Canadian Telcos Launch Contactless-Payment Trial
Canada’s big three mobile operators took another small step in advancing their Zoompass mobile-payment service today by announcing a contactless-sticker trial. But a representative of the telcos’ joint venture stressed that they are not after the payments business of the country’s big five banks.
EnStream, the joint venture of Canada’s three major mobile operators, Bell Mobility, Rogers Communications and Telus, is testing a passive sticker to enable subscribers of its Zoompass P2P mobile-commerce service to also tap their phones at merchant locations that accept the MasterCard PayPass application.
The stickers are a companion to contactless prepaid PayPass cards that subscribers to the service can now tap to pay at physical stores from their Zoompass accounts. The sticker trial is scheduled to last for three months.
“It’s (sticker) a bridge technology to NFC,” Christian Ali, vice president of product development for EnStream, told NFC Times. “It allows consumers to put a sticker on the phone and transact with the phone at quick-service merchants.”
The telcos launched Zoompass in June 2009, mainly as a service to enable subscribers to send and receive money over the three networks. Registered users have prepaid Zoompass accounts they can automatically recharge from their regular bank or credit card accounts. They can download a mobile-wallet application to popular smartphone models, such as BlackBerrys, the iPhone and those supporting the Android operating system. But any phone on the network with a Web browser will support the service.

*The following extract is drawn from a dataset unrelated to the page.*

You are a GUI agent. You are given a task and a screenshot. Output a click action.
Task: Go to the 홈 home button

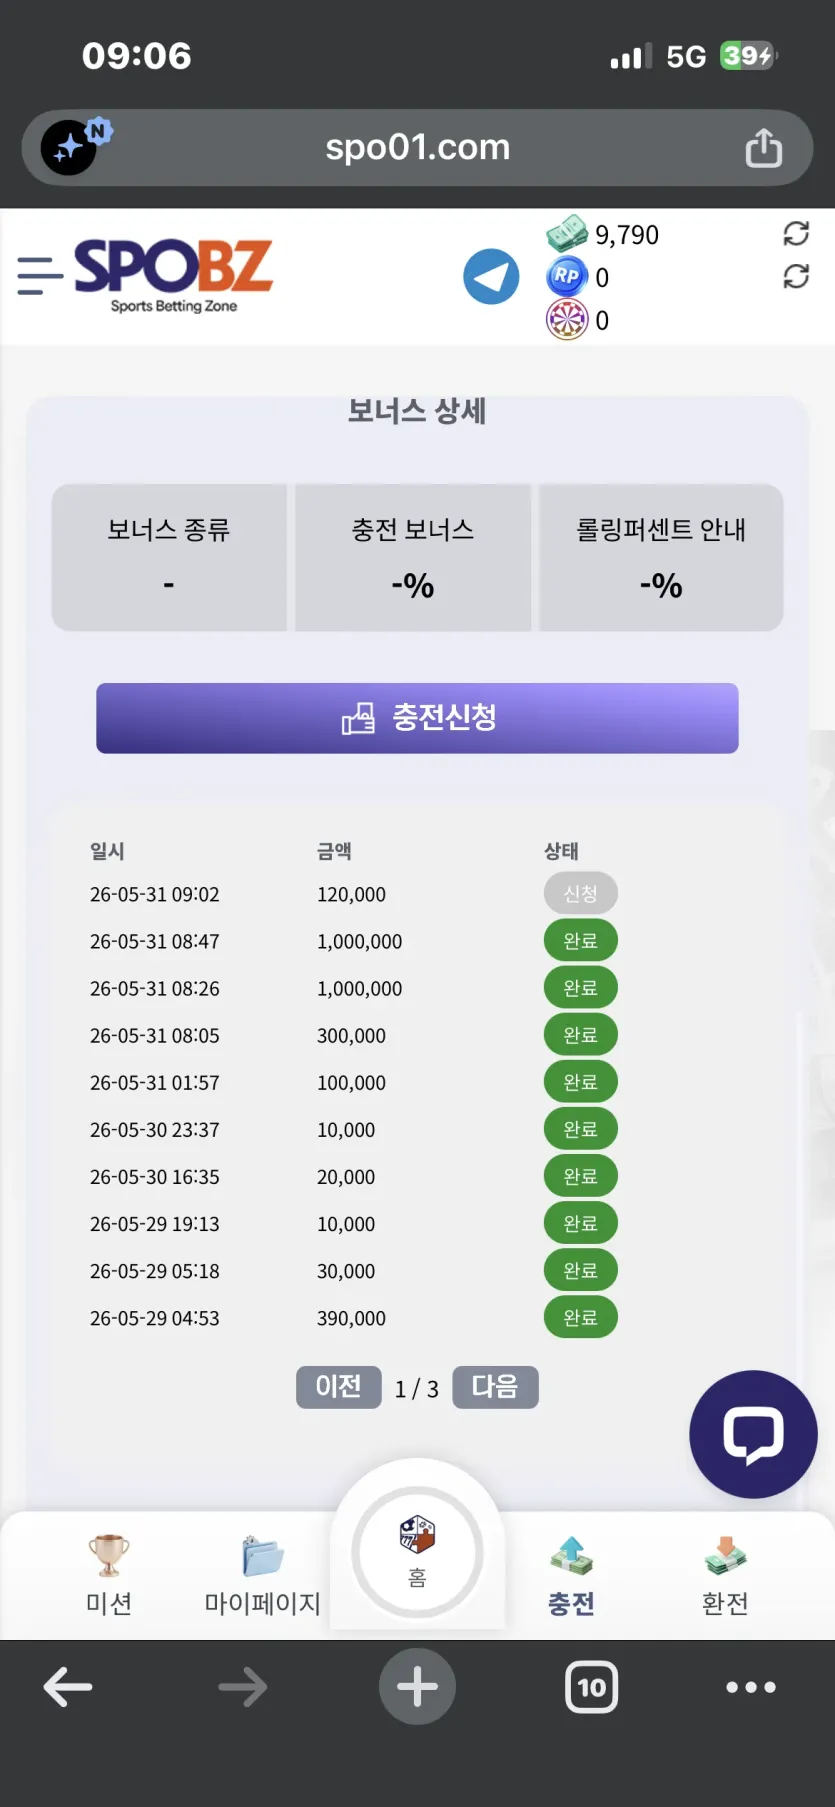(417, 1551)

And users can sign up for an optional MasterCard-branded prepaid card issued by the small Peoples Trust bank in Canada, which they can use to pay in stores, for Web purchases and ATM withdrawals from the Zoompass accounts. The cards also store a MasterCard PayPass application, accepted at about 9,000 convenience stores, fast-food restaurants and gasoline stations in Canada and at other PayPass locations abroad.
The trial of the passive sticker, which about 200 selected users can affix to their phones, enable the telcos to study the contactless m-payment option while they wait for NFC phones, said Ali. While the stickers don’t communicate directly with the handset, trial participants are able to promptly see their payment transactions in the Zoompass phone wallet application, after the transactions pass through the payment-processing and the mobile networks.

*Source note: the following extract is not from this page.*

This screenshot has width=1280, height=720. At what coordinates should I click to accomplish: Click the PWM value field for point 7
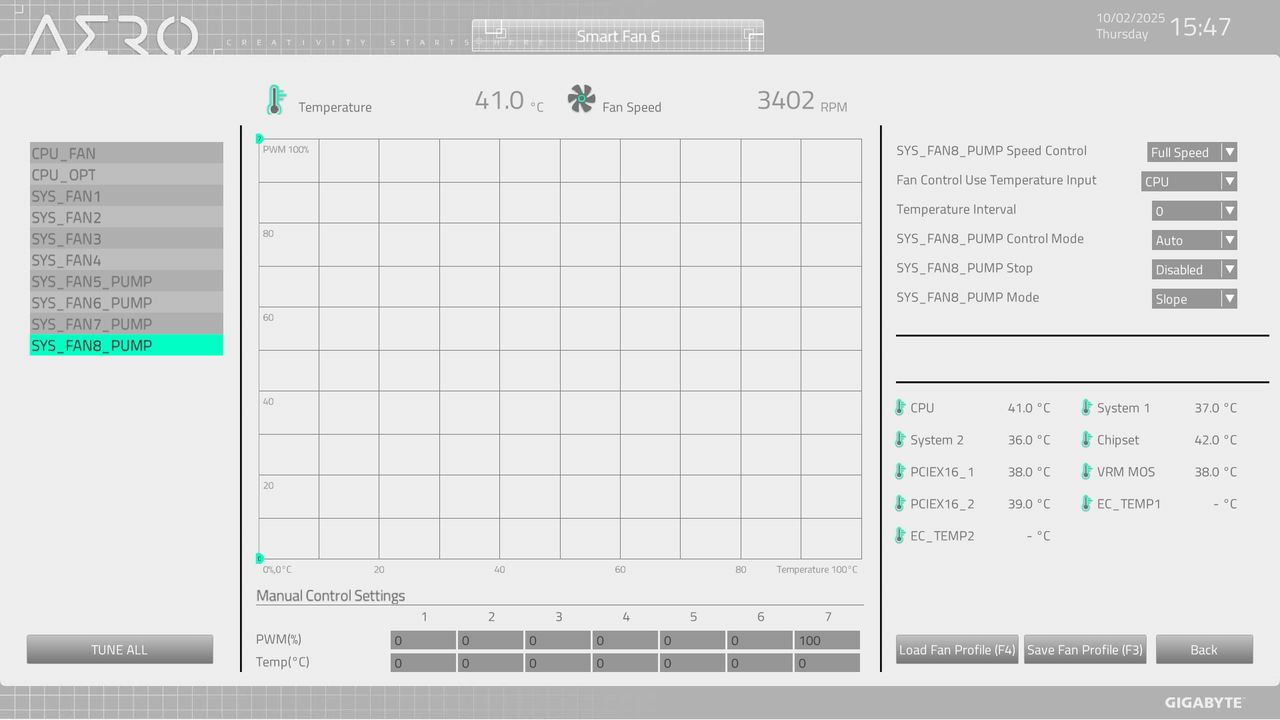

While he declined to discuss EnStream’s business model for the m-payment service, Ali said the sticker and other contactless mobile payment devices the telcos might roll out are not intended to take business away from the banks.
“We don’t see this as competitive at all,” Ali said. “At most, what this should demonstrate to banks is that this is a service we would like to partner with them on.”
He added that the telcos are building a mobile-payment platform and a “true mobile wallet.”
“Users should have the freedom to choose what banks they want to use so it needs to be an open-wallet concept,” he concluded.
Canada's five largest banks, Royal Bank of Canada, Toronto-Dominion Bank, Bank of Nova Scotia, Bank of Montreal and Canadian Imperial Bank of Commerce, are either rolling out contactless cards or are expected to do so.